Assigned task: Everything from the line with "Where should I click to: Open" to the last line of the listing must be retyped exactly, both ends included, with the pictures dropped.

######

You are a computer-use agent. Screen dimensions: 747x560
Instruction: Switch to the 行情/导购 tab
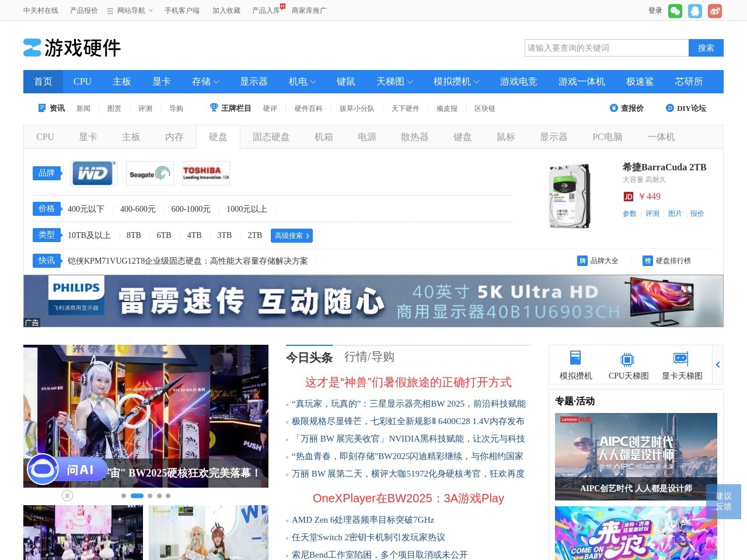pyautogui.click(x=370, y=358)
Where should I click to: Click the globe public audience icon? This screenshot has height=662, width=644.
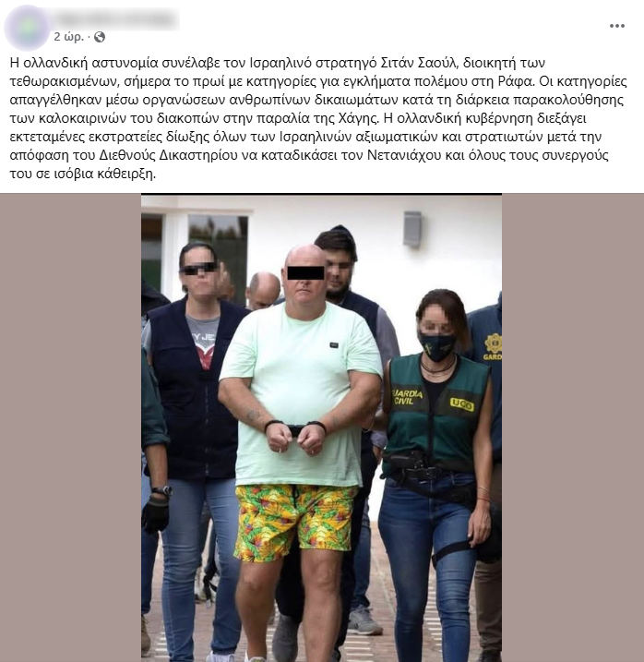[x=100, y=37]
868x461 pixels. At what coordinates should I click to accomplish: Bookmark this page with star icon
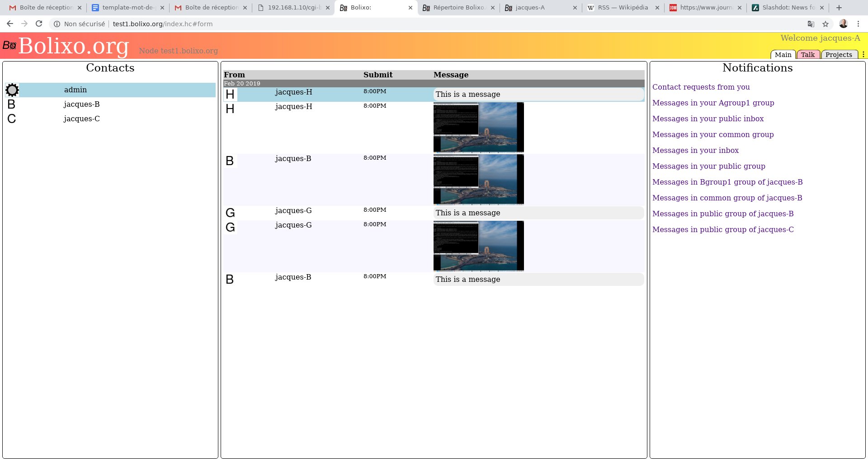tap(826, 24)
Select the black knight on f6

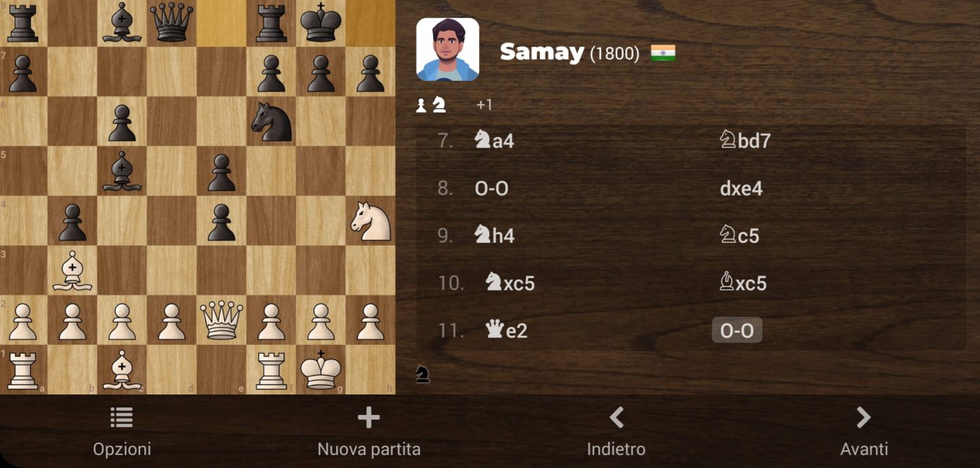[x=272, y=122]
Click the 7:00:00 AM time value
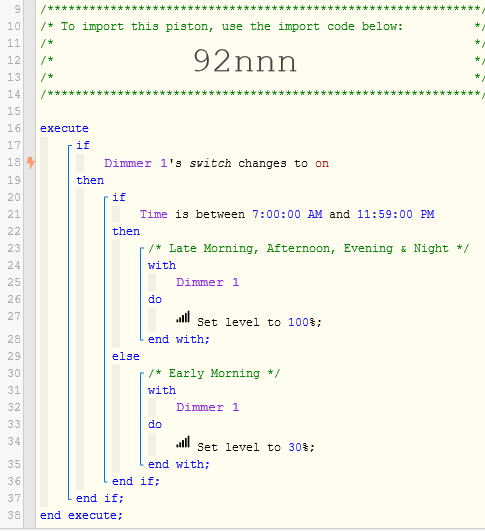The image size is (485, 531). (287, 214)
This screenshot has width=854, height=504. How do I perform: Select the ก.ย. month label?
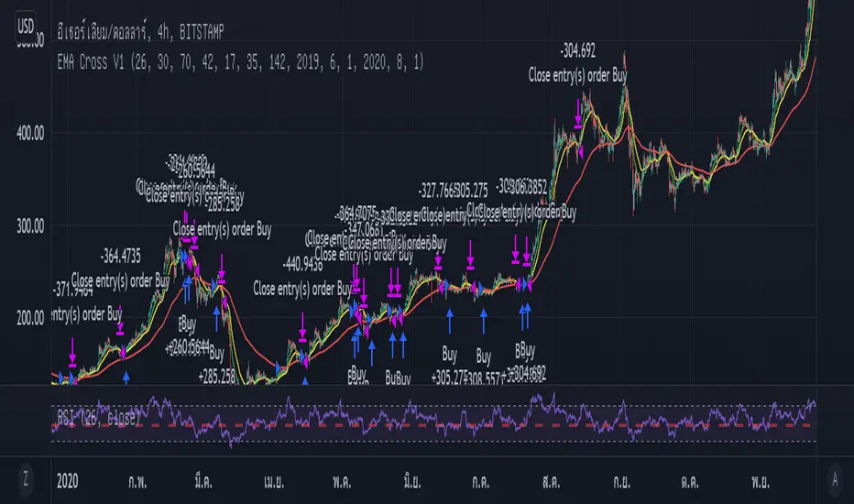click(x=621, y=481)
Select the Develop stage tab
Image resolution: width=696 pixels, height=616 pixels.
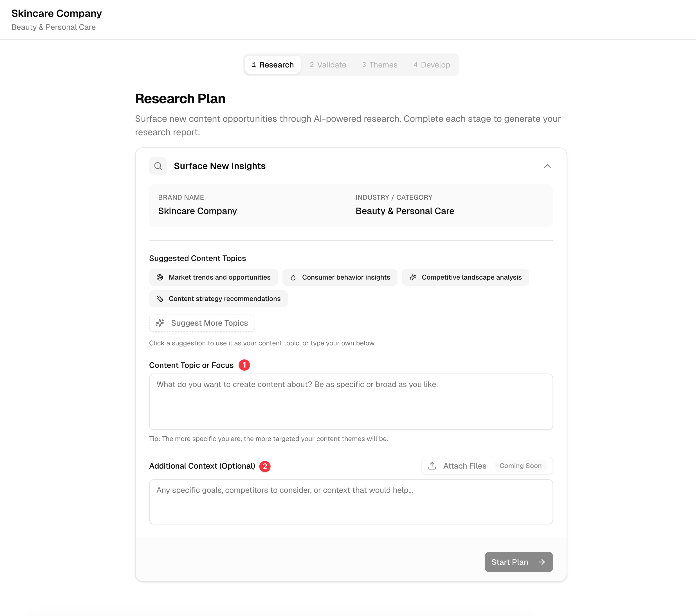[x=431, y=65]
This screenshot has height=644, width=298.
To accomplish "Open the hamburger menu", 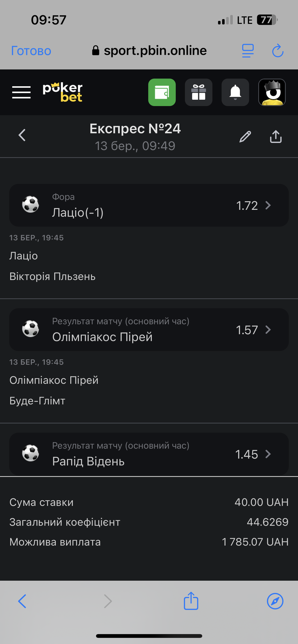I will click(21, 92).
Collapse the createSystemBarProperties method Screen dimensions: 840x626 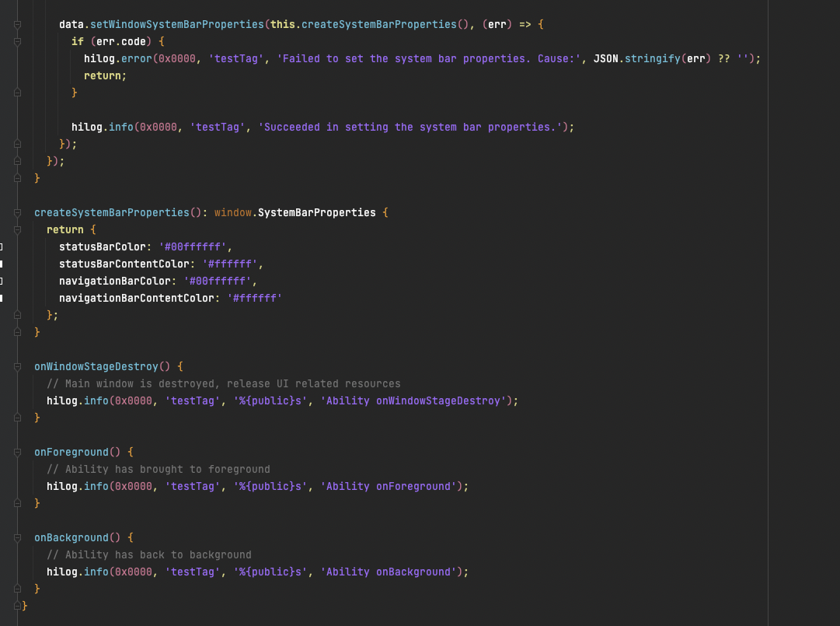[17, 212]
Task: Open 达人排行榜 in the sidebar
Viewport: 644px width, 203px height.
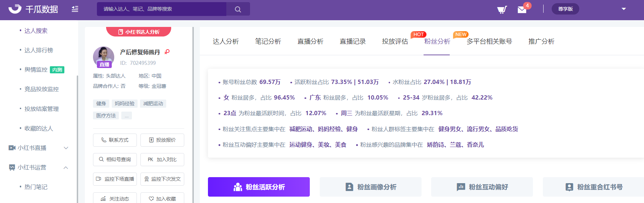Action: click(39, 50)
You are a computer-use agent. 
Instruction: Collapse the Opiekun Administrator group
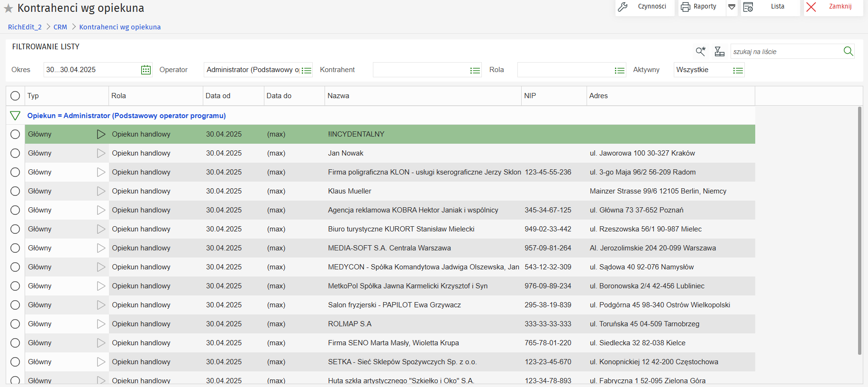tap(15, 116)
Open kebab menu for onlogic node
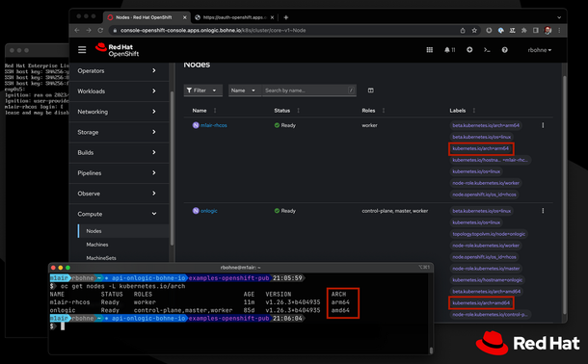The width and height of the screenshot is (588, 364). point(543,211)
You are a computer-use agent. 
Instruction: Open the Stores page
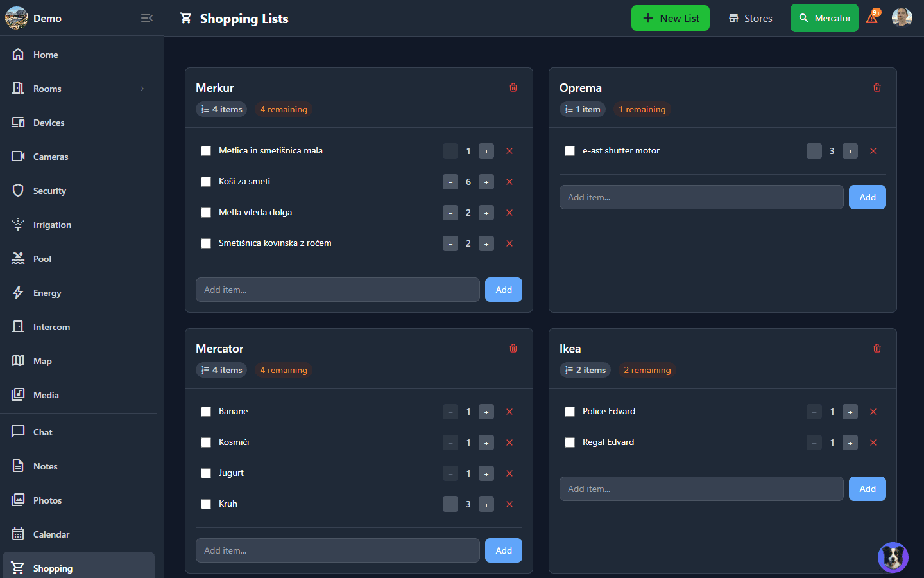click(x=750, y=18)
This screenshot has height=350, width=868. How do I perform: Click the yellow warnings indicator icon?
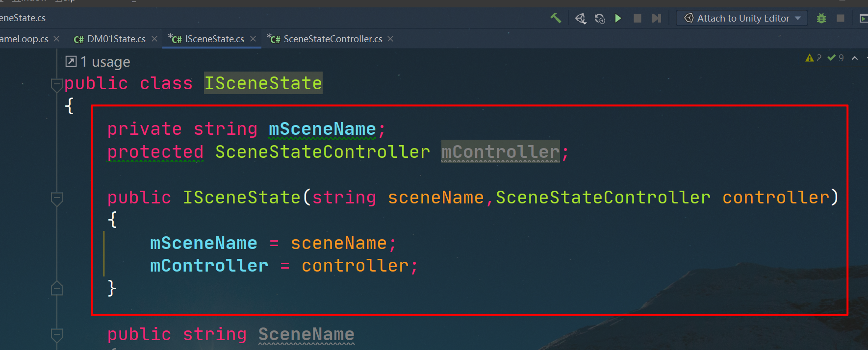point(810,58)
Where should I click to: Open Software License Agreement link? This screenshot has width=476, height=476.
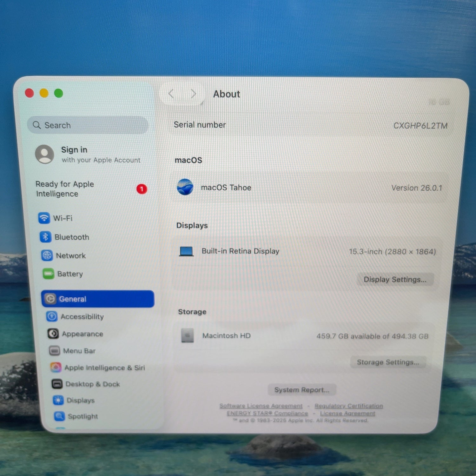pos(261,406)
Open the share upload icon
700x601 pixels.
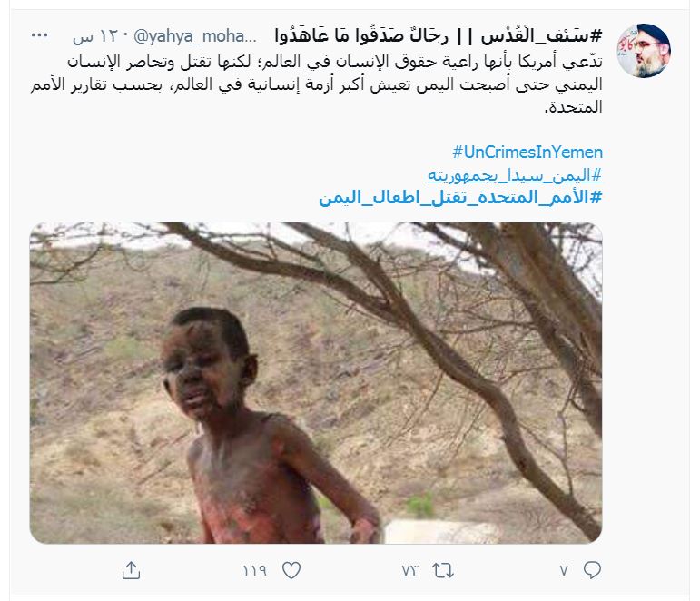click(131, 570)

######

Answer section:
Where should I click to: Open Software License Agreement link? This screenshot has width=476, height=476.
pos(261,406)
Open the share upload icon
700x601 pixels.
click(131, 570)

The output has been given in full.